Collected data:
-*-
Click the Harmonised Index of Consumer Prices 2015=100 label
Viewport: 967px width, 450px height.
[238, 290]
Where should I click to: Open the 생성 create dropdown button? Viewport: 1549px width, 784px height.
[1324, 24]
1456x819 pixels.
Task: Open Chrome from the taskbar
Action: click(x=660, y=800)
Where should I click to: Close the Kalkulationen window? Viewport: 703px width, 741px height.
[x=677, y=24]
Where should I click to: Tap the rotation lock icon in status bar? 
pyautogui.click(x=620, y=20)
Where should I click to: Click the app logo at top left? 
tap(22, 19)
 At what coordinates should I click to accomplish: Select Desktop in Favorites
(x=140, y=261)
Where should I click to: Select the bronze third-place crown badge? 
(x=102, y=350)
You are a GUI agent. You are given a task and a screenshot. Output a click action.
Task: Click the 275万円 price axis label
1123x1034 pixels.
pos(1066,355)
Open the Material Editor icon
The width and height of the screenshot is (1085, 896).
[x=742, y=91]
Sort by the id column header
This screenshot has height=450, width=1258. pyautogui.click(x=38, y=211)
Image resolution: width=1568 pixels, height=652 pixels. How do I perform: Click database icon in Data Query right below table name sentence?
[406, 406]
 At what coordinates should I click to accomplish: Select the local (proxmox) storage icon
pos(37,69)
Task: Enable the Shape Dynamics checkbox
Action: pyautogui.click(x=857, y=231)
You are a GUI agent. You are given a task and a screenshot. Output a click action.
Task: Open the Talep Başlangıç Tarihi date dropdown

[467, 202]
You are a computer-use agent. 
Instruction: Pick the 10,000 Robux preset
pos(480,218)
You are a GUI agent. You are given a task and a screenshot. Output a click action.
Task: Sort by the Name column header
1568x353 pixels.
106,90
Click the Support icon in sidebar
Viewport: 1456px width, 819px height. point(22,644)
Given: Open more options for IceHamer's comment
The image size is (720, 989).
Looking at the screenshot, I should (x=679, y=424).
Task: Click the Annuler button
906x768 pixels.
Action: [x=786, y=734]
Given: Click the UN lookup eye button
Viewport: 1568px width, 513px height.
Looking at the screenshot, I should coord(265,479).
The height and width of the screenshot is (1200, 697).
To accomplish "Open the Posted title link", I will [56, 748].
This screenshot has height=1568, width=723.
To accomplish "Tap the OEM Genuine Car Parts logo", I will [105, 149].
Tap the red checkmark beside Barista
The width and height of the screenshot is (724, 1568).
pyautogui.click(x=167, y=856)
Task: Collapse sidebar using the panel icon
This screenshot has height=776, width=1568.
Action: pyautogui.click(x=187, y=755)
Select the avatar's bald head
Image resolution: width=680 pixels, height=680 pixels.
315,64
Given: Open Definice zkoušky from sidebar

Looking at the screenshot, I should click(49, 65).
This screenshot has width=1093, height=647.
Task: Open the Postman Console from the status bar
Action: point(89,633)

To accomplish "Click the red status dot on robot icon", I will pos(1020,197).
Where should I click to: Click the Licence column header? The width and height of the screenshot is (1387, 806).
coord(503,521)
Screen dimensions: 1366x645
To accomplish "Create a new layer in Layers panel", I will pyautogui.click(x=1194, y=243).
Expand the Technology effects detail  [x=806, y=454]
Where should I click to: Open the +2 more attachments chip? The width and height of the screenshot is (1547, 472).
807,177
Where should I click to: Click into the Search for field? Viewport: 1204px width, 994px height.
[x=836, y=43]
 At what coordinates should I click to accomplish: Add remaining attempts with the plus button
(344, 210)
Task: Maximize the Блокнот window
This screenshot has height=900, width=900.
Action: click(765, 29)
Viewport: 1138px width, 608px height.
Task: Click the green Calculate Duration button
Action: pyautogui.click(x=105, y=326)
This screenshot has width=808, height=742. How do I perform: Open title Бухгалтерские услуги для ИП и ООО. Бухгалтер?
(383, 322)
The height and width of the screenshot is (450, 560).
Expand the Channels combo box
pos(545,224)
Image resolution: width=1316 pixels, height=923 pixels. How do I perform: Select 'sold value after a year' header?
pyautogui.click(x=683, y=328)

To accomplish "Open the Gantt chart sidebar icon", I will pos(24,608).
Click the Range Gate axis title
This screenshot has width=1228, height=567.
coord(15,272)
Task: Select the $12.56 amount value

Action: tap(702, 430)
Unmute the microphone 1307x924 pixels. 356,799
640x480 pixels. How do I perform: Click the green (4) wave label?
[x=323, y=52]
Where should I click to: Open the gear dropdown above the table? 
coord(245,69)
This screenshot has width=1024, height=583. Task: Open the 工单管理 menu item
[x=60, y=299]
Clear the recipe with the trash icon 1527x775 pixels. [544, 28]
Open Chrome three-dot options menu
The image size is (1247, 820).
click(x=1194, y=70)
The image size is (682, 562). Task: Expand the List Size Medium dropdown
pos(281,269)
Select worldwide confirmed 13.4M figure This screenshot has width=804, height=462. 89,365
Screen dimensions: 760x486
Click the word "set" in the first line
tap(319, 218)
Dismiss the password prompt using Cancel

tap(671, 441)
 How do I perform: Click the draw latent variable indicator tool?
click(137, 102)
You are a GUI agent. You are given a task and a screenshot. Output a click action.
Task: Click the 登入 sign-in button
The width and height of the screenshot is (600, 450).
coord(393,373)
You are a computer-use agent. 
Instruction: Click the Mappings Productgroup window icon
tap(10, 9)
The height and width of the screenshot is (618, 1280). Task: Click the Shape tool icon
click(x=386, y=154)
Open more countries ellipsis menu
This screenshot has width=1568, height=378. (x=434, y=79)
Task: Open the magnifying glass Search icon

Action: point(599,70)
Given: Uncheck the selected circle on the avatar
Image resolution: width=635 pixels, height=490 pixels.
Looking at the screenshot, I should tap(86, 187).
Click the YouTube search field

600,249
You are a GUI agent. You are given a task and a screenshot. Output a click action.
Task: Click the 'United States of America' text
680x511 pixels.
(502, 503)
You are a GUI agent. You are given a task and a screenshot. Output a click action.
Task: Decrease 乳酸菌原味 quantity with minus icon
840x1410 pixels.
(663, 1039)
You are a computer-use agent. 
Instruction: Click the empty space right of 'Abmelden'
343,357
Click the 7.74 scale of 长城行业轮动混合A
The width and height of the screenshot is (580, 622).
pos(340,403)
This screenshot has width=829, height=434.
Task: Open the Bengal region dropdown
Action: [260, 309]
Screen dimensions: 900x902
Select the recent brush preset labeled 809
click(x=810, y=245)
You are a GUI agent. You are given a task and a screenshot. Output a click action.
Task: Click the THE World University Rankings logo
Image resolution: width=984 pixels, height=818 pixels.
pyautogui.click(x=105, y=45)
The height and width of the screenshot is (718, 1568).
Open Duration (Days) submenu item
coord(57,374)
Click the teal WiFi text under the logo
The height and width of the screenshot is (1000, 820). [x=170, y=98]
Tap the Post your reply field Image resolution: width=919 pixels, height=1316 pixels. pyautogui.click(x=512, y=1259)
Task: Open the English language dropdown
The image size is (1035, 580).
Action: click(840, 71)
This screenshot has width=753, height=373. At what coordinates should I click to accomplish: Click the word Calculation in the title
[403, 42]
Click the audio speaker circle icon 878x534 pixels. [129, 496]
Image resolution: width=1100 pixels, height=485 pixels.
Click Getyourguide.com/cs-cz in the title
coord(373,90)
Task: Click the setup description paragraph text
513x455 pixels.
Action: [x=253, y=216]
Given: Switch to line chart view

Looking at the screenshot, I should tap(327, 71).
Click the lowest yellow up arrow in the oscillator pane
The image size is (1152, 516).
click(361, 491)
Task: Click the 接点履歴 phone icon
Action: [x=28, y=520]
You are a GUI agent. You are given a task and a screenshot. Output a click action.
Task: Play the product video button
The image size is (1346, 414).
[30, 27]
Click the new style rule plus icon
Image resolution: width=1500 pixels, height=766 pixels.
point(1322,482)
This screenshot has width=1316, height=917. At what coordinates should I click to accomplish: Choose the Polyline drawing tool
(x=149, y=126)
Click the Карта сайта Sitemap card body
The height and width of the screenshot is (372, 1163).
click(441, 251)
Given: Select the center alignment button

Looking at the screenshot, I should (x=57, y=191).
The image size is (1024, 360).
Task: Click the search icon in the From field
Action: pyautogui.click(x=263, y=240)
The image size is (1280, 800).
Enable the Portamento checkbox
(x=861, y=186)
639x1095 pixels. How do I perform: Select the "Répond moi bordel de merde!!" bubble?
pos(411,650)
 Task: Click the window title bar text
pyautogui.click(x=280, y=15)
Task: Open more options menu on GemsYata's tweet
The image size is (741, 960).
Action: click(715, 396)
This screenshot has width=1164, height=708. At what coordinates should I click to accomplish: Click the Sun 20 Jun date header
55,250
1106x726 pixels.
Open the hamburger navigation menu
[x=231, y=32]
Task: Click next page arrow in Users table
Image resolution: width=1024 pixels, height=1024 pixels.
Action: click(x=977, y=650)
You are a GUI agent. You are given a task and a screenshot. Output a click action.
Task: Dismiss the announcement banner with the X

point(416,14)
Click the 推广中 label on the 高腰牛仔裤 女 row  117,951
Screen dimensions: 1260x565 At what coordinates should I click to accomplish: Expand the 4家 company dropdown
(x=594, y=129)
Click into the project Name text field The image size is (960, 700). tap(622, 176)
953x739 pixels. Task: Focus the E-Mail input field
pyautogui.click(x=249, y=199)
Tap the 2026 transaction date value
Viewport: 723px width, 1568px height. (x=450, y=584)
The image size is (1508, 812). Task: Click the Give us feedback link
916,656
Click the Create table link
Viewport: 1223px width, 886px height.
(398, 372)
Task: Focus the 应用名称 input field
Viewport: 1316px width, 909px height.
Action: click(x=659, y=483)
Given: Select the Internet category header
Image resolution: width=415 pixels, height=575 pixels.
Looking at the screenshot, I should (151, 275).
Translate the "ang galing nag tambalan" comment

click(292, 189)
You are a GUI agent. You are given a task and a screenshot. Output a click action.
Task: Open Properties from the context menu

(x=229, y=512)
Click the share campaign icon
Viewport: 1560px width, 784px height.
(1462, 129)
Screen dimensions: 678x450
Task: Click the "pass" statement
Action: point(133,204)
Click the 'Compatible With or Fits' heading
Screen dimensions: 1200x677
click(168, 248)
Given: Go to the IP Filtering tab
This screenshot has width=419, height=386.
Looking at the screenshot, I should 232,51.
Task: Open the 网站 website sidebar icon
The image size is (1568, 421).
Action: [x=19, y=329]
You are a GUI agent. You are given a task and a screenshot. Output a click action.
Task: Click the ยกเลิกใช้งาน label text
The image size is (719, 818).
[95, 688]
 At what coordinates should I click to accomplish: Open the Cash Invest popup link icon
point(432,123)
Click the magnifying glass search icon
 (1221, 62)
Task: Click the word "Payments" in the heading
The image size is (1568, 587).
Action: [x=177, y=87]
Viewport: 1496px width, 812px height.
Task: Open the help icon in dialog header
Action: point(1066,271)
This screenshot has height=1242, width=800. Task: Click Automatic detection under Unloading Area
-*-
*YOUR OBJECTIVE:* One stretch of the lines above is wanted, from the line that contains "The image size is (720, 989)." through the line that contains "The height and width of the screenshot is (1200, 697).". Output it exactly.

*TASK SOLUTION:*
The image size is (720, 989).
Looking at the screenshot, I should (x=679, y=424).
Task: Click the Annuler button
906x768 pixels.
Action: [x=786, y=734]
Given: Click the UN lookup eye button
Viewport: 1568px width, 513px height.
Looking at the screenshot, I should coord(265,479).
The height and width of the screenshot is (1200, 697).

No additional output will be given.